Once you start up the Kancamagus it’s a long way to the next ice cream, so better refuel at Udderly Delicious Ice Cream, on the left in Lincoln. If you’re making a weekend of it, check the performance schedule at Papermill Theatre. On your right as you leave town, Loon Mountain Resort’s gondola carries passengers to the top for views and to explore caves and passages formed by a tumble of house-sized glacial boulders.
Route 112 climbs steeply, past two National Forest campgrounds, to a high ridge and a pullout with views of 4000-footers West Peak, Osceola and East Peak, along with Loon Mountain and several others. Just beyond the 2,890-foot summit of the Kancamagus Pass, another viewpoint has a picnic pavilion overlooking the eastern White Mountains.

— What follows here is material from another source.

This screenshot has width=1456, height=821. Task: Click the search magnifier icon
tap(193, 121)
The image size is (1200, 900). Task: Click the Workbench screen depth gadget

Route 112 descends gently into the Swift River Valley, leveling out before reaching the easy half-mile trail to Sabbaday Falls. Dropping in three stages, the long waterfall makes a right-angle turn before splashing into a pool.
About 3 miles on, Russell-Colbath House is a restored farmhouse illustrating the lives of 19th-century farmers. Signs on the half-mile Rail ‘n River Forest Trail through the woods tell about logging and railroads. At Rocky Gorge, also on the left, the Swift River forms pools as it tumbles over a series of water-worn ledges; Lower Falls, about 2 miles on, is also a popular place to cool off in the summer.
Opposite Blackberry Crossing campground, Swift River Covered Bridge crosses the river, and about 6 miles later Route 112 ends at Route 16/302 in Conway. If you just can’t resist going all the way to the Maine border, turn left and follow it through the village and north until Route 113 diverges to the right. This leads to Center Conway and the state line.